### TEXT
▼▼▼

These one-liners pertain to self examination in and out of the God frame. I used to have a friend who liked to ask, "Do you ever think about the things you think about?" Well, most of these tidbits are the result of my thinking about the things I think about. I don't claim any special knowledge or authority for any of this work. But I know that all humans are basically alike. So, who knows, maybe you'll get a little understanding out of this page. There's another page like this I've called "Bumper Musings" that contains the same kind of "wisdom." In fact, some of the Musings are shorter versions of what's below. Please excuse the 'absolute' quality to some of these statements. They are, after all, just brief sayings, not full treatises on each subject. Think of them as Home Spinning.
INSIGHTS:
- We have separate parts that NEED, sometimes, to be separated.
- Emotions as distinct, self-limiting entities; to be given (allowed) full reign through 'separation.'
- The 'line' between love and sex is when the natural arousal is intensified by intellectual WANT. [key: where is your focus? On the feeling=sex. The rest is Love.]
- Love and Sex cannot exist simultaneously; but can alternate with such ease and speed that they seem to.
- When you invite Jesus in, He throws some heavy stuff at you.
- When you 'die' for Jesus, your 'You-ness' is not lost, but your elements are enhanced and used in a new Way.
- "I don't have time." Bunk! While you're 'waiting' on God, time is all you DO have.
- All you can really spend in life is time.
- The 'Candy Store' syndrome allows time to find the level of 'control' your habitual actions exercise on you.
- Talking with yourself=the 'real' you uncovered; relief from maintaining defenses.
- Two results of prayer: 1-contact with those prayed for, 2-enriches your love for them.
- Saying "Thank you" for the love behind the incoming stimuli lets you begin, at least, to accept others' love.
You can always say it sincerely. See the Backwoods Philosopher: Help Yourself To A Thank You
- There seems to be a universal feeling of beauty attached to 'cheeking' someone.
- Love without (dreaded) commitment when receiving favors: 1-"Thank you." 2-"You made me feel good." 3-"I love you for doing _______(specifying the act). This allows you to start expressing your love without any commitments or attachments. These response help focus on the person, not the action.
- Thanks: Thank the person before the gift.

▲▲▲

### DIRECTIONS
In the one-liners on self examination, why does the writer ask readers to excuse the absolute tone of some statements? Answer in one to three sentences.

### DATA SEGMENT
▼▼▼

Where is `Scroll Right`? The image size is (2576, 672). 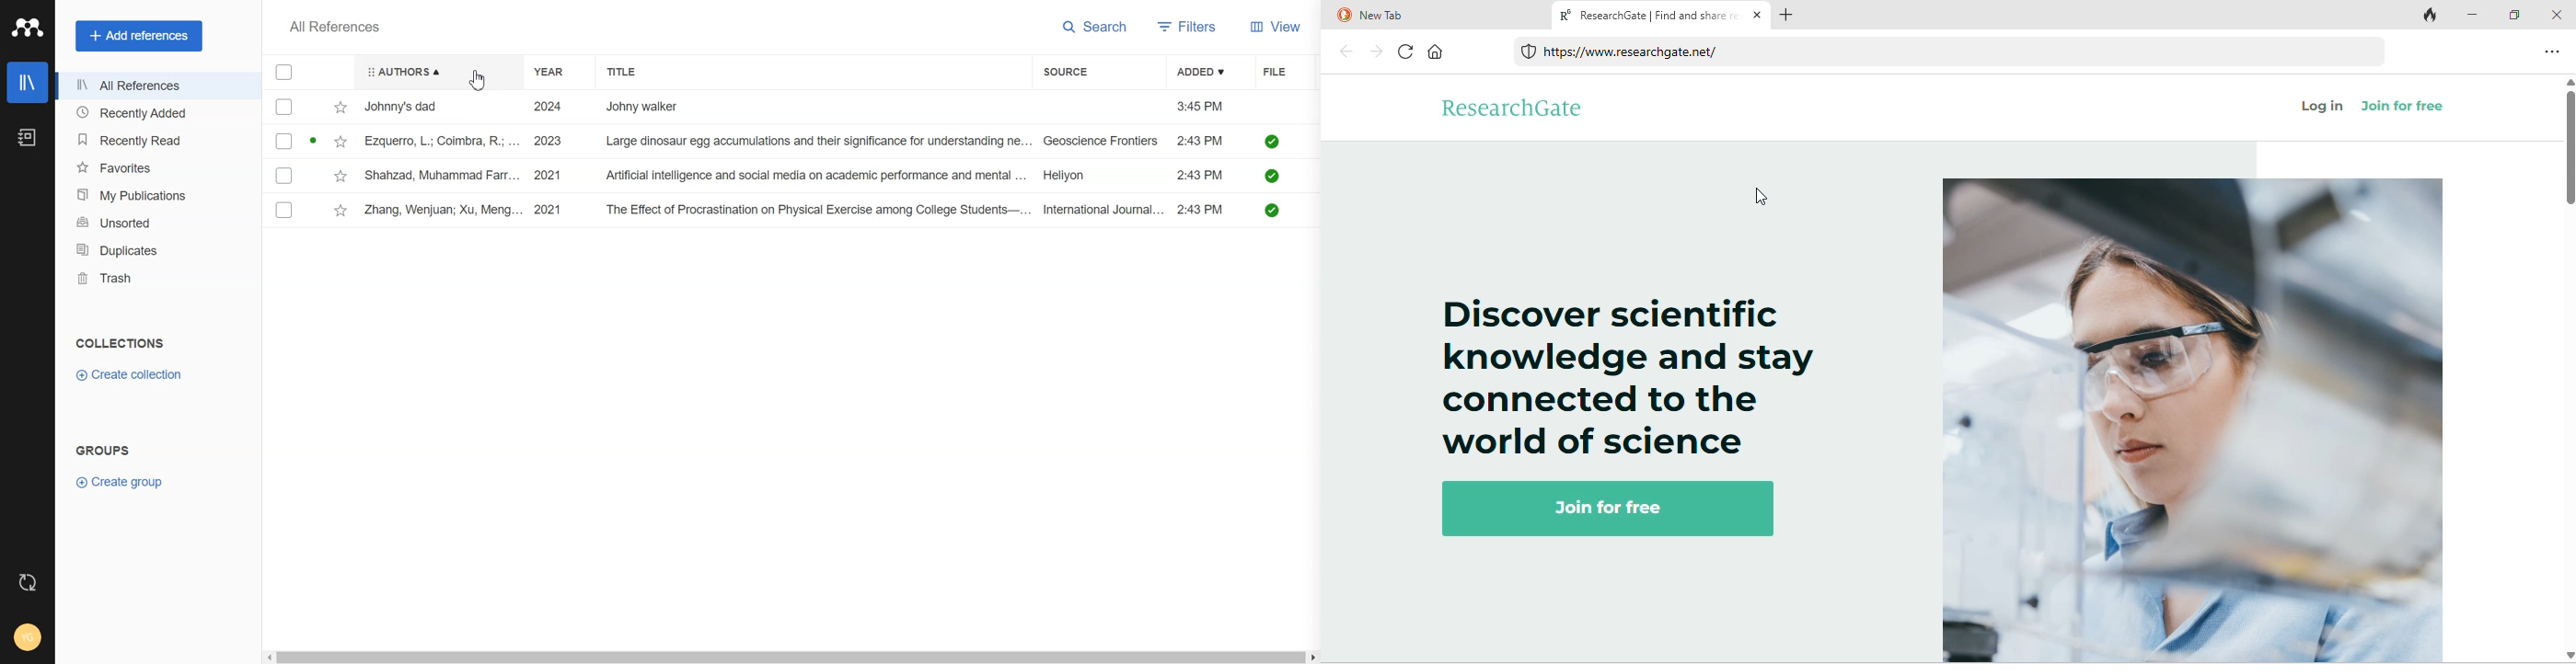
Scroll Right is located at coordinates (1312, 656).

▲▲▲

### EXERCISE OUTPUT
The statements are only brief sayings, not full treatises on each subject. The writer asks readers to think of them as Home Spinning.